Input material:

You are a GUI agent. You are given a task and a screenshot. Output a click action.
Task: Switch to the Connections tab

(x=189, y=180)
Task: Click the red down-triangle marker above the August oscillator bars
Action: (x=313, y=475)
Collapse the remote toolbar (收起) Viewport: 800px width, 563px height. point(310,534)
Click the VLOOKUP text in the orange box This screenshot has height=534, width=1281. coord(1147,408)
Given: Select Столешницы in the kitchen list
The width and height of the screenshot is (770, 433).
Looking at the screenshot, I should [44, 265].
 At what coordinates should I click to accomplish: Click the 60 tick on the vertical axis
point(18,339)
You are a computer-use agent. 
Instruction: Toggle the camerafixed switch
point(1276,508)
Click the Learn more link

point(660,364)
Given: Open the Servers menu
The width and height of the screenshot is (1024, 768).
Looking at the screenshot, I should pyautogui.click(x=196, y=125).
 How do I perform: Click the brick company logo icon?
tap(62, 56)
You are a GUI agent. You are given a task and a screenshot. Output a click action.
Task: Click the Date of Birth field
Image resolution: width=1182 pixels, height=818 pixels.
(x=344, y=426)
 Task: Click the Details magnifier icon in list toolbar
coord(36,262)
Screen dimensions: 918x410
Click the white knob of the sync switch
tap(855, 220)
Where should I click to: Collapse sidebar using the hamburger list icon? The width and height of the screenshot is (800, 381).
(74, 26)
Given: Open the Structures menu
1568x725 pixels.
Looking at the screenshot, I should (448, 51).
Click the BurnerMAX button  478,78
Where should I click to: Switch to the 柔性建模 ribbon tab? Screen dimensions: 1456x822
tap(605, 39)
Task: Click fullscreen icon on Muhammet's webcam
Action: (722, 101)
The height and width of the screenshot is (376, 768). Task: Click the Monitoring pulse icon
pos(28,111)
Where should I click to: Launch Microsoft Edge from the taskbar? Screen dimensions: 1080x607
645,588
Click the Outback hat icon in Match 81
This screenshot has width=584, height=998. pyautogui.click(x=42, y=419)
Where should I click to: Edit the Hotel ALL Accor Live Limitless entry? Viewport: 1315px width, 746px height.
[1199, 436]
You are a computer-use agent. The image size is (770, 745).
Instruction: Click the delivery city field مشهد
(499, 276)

What you need to do: Set the whole listing down, word for word.

Answer for this exercise:
You are a GUI agent. You are given a task and a screenshot. Output a click action.
Task: Switch to the Connections tab

(x=189, y=180)
Task: Click the red down-triangle marker above the August oscillator bars
Action: (x=313, y=475)
Collapse the remote toolbar (收起) Viewport: 800px width, 563px height. point(310,534)
Click the VLOOKUP text in the orange box This screenshot has height=534, width=1281. coord(1147,408)
Given: Select Столешницы in the kitchen list
The width and height of the screenshot is (770, 433).
Looking at the screenshot, I should [44, 265].
 At what coordinates should I click to accomplish: Click the 60 tick on the vertical axis
point(18,339)
You are a computer-use agent. 
Instruction: Toggle the camerafixed switch
point(1276,508)
Click the Learn more link

point(660,364)
Given: Open the Servers menu
The width and height of the screenshot is (1024, 768).
Looking at the screenshot, I should pyautogui.click(x=196, y=125).
 How do I perform: Click the brick company logo icon?
tap(62, 56)
You are a GUI agent. You are given a task and a screenshot. Output a click action.
Task: Click the Date of Birth field
Image resolution: width=1182 pixels, height=818 pixels.
(x=344, y=426)
 Task: Click the Details magnifier icon in list toolbar
coord(36,262)
Screen dimensions: 918x410
Click the white knob of the sync switch
tap(855, 220)
Where should I click to: Collapse sidebar using the hamburger list icon? The width and height of the screenshot is (800, 381).
(74, 26)
Given: Open the Structures menu
1568x725 pixels.
Looking at the screenshot, I should (448, 51).
Click the BurnerMAX button  478,78
Where should I click to: Switch to the 柔性建模 ribbon tab? Screen dimensions: 1456x822
tap(605, 39)
Task: Click fullscreen icon on Muhammet's webcam
Action: (722, 101)
The height and width of the screenshot is (376, 768). Task: Click the Monitoring pulse icon
pos(28,111)
Where should I click to: Launch Microsoft Edge from the taskbar? Screen dimensions: 1080x607
645,588
Click the Outback hat icon in Match 81
This screenshot has width=584, height=998. pyautogui.click(x=42, y=419)
Where should I click to: Edit the Hotel ALL Accor Live Limitless entry? Viewport: 1315px width, 746px height.
[1199, 436]
You are a computer-use agent. The image size is (770, 745).
Instruction: Click the delivery city field مشهد
(499, 276)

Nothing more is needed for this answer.